§ Task item: Retype all of the entries word for word.

§ Material for this task:

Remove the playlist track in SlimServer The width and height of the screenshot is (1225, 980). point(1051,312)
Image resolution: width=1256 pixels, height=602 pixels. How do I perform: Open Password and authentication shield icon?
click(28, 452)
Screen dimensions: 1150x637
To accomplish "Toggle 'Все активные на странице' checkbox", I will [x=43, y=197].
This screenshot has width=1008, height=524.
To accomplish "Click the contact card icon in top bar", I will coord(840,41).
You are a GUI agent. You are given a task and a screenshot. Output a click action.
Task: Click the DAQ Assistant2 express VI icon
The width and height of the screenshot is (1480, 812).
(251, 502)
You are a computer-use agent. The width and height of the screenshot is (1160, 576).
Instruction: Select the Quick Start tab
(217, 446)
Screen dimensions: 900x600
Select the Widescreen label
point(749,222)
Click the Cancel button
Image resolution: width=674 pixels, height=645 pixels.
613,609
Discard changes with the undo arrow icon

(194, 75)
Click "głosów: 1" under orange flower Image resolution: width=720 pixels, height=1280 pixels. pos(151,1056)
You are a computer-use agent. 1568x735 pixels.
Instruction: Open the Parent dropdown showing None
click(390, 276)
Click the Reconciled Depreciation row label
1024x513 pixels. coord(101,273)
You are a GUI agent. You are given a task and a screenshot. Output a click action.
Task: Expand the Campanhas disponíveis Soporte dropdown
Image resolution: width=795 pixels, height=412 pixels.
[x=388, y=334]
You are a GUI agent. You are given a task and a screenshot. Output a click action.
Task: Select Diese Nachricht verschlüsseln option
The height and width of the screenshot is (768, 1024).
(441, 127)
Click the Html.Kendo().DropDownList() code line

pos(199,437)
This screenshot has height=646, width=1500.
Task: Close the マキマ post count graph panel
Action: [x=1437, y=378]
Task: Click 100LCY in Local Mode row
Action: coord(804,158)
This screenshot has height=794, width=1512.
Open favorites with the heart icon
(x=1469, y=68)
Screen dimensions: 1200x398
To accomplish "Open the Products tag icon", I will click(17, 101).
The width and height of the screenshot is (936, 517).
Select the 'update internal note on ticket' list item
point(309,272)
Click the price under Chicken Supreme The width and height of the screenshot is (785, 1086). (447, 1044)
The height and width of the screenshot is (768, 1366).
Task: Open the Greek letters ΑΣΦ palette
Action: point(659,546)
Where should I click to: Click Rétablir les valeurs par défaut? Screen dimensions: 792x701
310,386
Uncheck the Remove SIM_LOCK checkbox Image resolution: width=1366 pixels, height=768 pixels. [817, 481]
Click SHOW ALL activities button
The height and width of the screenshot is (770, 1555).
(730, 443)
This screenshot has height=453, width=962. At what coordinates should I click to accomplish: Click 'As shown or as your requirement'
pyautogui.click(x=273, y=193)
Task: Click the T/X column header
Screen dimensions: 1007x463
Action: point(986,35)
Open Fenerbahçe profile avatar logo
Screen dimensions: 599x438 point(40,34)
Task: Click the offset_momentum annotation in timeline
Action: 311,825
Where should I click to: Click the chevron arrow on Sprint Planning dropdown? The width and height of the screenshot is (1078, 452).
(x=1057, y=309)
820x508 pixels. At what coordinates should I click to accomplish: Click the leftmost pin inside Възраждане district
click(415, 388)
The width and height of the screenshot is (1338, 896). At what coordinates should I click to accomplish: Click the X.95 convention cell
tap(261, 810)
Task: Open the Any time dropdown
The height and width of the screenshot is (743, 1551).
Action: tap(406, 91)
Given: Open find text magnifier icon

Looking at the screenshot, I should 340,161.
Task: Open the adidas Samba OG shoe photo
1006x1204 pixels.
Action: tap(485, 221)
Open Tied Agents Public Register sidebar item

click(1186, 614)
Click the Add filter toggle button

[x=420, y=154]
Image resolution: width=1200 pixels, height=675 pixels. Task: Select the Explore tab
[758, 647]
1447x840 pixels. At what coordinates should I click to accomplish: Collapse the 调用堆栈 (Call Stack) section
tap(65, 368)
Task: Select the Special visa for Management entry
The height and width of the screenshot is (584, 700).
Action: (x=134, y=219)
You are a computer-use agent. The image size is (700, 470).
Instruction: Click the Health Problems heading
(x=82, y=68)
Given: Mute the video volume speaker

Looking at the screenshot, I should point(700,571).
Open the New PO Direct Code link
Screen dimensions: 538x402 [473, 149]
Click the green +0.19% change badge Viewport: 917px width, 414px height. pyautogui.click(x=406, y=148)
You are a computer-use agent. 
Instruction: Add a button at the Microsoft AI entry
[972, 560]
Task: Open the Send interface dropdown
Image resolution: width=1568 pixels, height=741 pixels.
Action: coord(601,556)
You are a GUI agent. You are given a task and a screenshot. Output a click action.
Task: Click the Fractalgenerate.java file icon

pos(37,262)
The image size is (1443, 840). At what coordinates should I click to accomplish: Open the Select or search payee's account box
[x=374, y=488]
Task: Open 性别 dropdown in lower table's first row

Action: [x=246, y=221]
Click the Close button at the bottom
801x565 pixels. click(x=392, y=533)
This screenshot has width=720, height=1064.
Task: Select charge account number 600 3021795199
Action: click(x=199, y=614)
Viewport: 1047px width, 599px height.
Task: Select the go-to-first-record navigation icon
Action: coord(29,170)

§ Task output:
Remove the playlist track in SlimServer The width and height of the screenshot is (1225, 980). point(1051,312)
Image resolution: width=1256 pixels, height=602 pixels. How do I perform: Open Password and authentication shield icon?
click(28, 452)
Screen dimensions: 1150x637
To accomplish "Toggle 'Все активные на странице' checkbox", I will [x=43, y=197].
This screenshot has width=1008, height=524.
To accomplish "Click the contact card icon in top bar", I will coord(840,41).
You are a GUI agent. You are given a task and a screenshot. Output a click action.
Task: Click the DAQ Assistant2 express VI icon
The width and height of the screenshot is (1480, 812).
(251, 502)
You are a computer-use agent. The width and height of the screenshot is (1160, 576).
Instruction: Select the Quick Start tab
(217, 446)
Screen dimensions: 900x600
Select the Widescreen label
point(749,222)
Click the Cancel button
Image resolution: width=674 pixels, height=645 pixels.
613,609
Discard changes with the undo arrow icon

(194, 75)
Click "głosów: 1" under orange flower Image resolution: width=720 pixels, height=1280 pixels. pos(151,1056)
You are a computer-use agent. 1568x735 pixels.
Instruction: Open the Parent dropdown showing None
click(390, 276)
Click the Reconciled Depreciation row label
1024x513 pixels. coord(101,273)
You are a GUI agent. You are given a task and a screenshot. Output a click action.
Task: Expand the Campanhas disponíveis Soporte dropdown
Image resolution: width=795 pixels, height=412 pixels.
[x=388, y=334]
You are a GUI agent. You are given a task and a screenshot. Output a click action.
Task: Select Diese Nachricht verschlüsseln option
The height and width of the screenshot is (768, 1024).
(441, 127)
Click the Html.Kendo().DropDownList() code line

pos(199,437)
This screenshot has height=646, width=1500.
Task: Close the マキマ post count graph panel
Action: [x=1437, y=378]
Task: Click 100LCY in Local Mode row
Action: coord(804,158)
This screenshot has height=794, width=1512.
Open favorites with the heart icon
(x=1469, y=68)
Screen dimensions: 1200x398
To accomplish "Open the Products tag icon", I will click(17, 101).
The width and height of the screenshot is (936, 517).
Select the 'update internal note on ticket' list item
point(309,272)
Click the price under Chicken Supreme The width and height of the screenshot is (785, 1086). (447, 1044)
The height and width of the screenshot is (768, 1366).
Task: Open the Greek letters ΑΣΦ palette
Action: point(659,546)
Where should I click to: Click Rétablir les valeurs par défaut? Screen dimensions: 792x701
310,386
Uncheck the Remove SIM_LOCK checkbox Image resolution: width=1366 pixels, height=768 pixels. [817, 481]
Click SHOW ALL activities button
The height and width of the screenshot is (770, 1555).
(730, 443)
This screenshot has height=453, width=962. At what coordinates should I click to accomplish: Click 'As shown or as your requirement'
pyautogui.click(x=273, y=193)
Task: Click the T/X column header
Screen dimensions: 1007x463
Action: point(986,35)
Open Fenerbahçe profile avatar logo
Screen dimensions: 599x438 point(40,34)
Task: Click the offset_momentum annotation in timeline
Action: 311,825
Where should I click to: Click the chevron arrow on Sprint Planning dropdown? The width and height of the screenshot is (1078, 452).
(x=1057, y=309)
820x508 pixels. At what coordinates should I click to accomplish: Click the leftmost pin inside Възраждане district
click(415, 388)
The width and height of the screenshot is (1338, 896). At what coordinates should I click to accomplish: Click the X.95 convention cell
tap(261, 810)
Task: Open the Any time dropdown
The height and width of the screenshot is (743, 1551).
Action: tap(406, 91)
Given: Open find text magnifier icon

Looking at the screenshot, I should 340,161.
Task: Open the adidas Samba OG shoe photo
1006x1204 pixels.
Action: tap(485, 221)
Open Tied Agents Public Register sidebar item

click(1186, 614)
Click the Add filter toggle button

[x=420, y=154]
Image resolution: width=1200 pixels, height=675 pixels. Task: Select the Explore tab
[758, 647]
1447x840 pixels. At what coordinates should I click to accomplish: Collapse the 调用堆栈 (Call Stack) section
tap(65, 368)
Task: Select the Special visa for Management entry
The height and width of the screenshot is (584, 700).
Action: (x=134, y=219)
You are a computer-use agent. The image size is (700, 470).
Instruction: Click the Health Problems heading
(x=82, y=68)
Given: Mute the video volume speaker

Looking at the screenshot, I should point(700,571).
Open the New PO Direct Code link
Screen dimensions: 538x402 [473, 149]
Click the green +0.19% change badge Viewport: 917px width, 414px height. pyautogui.click(x=406, y=148)
You are a computer-use agent. 
Instruction: Add a button at the Microsoft AI entry
[972, 560]
Task: Open the Send interface dropdown
Image resolution: width=1568 pixels, height=741 pixels.
Action: coord(601,556)
You are a GUI agent. You are given a task and a screenshot. Output a click action.
Task: Click the Fractalgenerate.java file icon

pos(37,262)
The image size is (1443, 840). At what coordinates should I click to accomplish: Open the Select or search payee's account box
[x=374, y=488]
Task: Open 性别 dropdown in lower table's first row

Action: [x=246, y=221]
Click the Close button at the bottom
801x565 pixels. click(x=392, y=533)
This screenshot has width=720, height=1064.
Task: Select charge account number 600 3021795199
Action: click(x=199, y=614)
Viewport: 1047px width, 599px height.
Task: Select the go-to-first-record navigation icon
Action: coord(29,170)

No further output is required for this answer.